Outlet: A primary function of a stormwater wetland is to help slow down stormwater. Aligning with this goal, the outlet of the wetland is intentionally designed to release water slowly to improve downstream environmental conditions.
Stormwater wetlands can be designed to address both stormwater quality and quantity using the unified sizing criteria. Refer to the Iowa Stormwater Management Manual (ISWMM) for complete design guidelines and calculation worksheets.
Stormwater wetlands are able to treat flow at the end of a drainage swale or stormwater pipe. Many urban areas have limited space to install retrofit practices. Stormwater wetlands can be located in parks or open-space areas at the outlet of stormwater pipes or drainage swales. Unlike other options, they can be used to treat runoff from large drainage areas with a single end of pipe practice. That creates efficiencies by treating a larger area with only one stormwater practice to inspect and maintain.

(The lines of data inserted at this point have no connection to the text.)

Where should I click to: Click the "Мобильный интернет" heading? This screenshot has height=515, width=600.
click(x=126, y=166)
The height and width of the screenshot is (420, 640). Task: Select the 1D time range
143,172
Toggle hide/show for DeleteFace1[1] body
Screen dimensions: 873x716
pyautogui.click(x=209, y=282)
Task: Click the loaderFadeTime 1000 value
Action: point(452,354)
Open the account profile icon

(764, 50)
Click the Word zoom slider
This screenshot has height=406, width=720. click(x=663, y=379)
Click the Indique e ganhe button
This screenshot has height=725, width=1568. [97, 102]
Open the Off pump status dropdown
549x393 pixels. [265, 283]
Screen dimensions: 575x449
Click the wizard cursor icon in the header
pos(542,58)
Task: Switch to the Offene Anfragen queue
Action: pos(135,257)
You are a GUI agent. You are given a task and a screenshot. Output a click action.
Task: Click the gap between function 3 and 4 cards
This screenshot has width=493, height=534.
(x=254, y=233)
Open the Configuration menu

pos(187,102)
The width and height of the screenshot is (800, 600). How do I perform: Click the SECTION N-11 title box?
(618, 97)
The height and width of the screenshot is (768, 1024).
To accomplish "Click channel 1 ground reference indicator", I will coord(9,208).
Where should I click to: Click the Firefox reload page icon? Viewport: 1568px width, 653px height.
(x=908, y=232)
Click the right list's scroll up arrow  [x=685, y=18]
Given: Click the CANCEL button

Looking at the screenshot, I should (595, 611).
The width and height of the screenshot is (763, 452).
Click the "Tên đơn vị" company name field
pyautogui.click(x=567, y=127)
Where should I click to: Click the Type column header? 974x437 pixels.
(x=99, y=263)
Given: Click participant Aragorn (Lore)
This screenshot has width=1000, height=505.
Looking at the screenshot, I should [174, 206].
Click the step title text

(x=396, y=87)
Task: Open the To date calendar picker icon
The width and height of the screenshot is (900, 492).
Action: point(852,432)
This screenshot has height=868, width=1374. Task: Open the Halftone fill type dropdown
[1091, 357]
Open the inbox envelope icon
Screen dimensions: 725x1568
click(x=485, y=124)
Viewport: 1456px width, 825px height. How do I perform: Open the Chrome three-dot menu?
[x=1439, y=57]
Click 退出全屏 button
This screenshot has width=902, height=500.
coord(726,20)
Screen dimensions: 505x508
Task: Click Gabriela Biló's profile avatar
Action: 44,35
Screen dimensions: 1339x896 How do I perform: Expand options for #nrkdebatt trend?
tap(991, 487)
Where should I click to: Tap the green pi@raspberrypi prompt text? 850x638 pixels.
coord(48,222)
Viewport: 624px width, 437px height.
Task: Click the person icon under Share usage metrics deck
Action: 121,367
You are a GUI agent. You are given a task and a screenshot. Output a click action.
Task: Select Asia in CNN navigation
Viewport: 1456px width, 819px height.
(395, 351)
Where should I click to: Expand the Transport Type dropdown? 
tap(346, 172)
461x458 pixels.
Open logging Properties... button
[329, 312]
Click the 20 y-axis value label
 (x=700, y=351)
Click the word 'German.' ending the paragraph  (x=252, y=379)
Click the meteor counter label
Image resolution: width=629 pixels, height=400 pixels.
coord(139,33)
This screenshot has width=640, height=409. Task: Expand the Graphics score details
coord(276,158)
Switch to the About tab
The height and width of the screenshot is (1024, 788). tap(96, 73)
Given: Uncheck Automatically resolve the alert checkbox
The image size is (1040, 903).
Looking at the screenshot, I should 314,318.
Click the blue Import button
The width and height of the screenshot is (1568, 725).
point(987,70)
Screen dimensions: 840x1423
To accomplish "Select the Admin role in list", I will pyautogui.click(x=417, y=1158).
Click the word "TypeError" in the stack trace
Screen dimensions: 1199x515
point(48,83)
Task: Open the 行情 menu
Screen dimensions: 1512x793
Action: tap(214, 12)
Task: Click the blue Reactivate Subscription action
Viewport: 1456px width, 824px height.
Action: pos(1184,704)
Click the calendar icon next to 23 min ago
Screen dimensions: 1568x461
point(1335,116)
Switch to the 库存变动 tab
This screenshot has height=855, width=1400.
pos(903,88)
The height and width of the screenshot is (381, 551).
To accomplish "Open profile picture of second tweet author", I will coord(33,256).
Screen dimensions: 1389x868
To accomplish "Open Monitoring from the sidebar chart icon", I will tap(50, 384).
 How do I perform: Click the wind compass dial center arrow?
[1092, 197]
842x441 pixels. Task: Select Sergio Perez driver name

A public area allows the community to control the installation, maintenance and use of the wetland and buffer area. They are perfect for greenways and park space, and provide additional community benefits such as recreation, habitat, and education.
Surface Drainage Guidance:
10 acres minimum drainage area
3-5% of drainage area needed to manage large flood events
6-12% of drainage area needed to manage large flood events
Look for pipe outlets and drainage swales that flow to open space or public areas near a stream
Check the sites to be sure there is enough elevation change to bring the stormdrain water to the surface and into the wetland and to a wetland outlet.
Avoid existing wetlands and sensitive areas.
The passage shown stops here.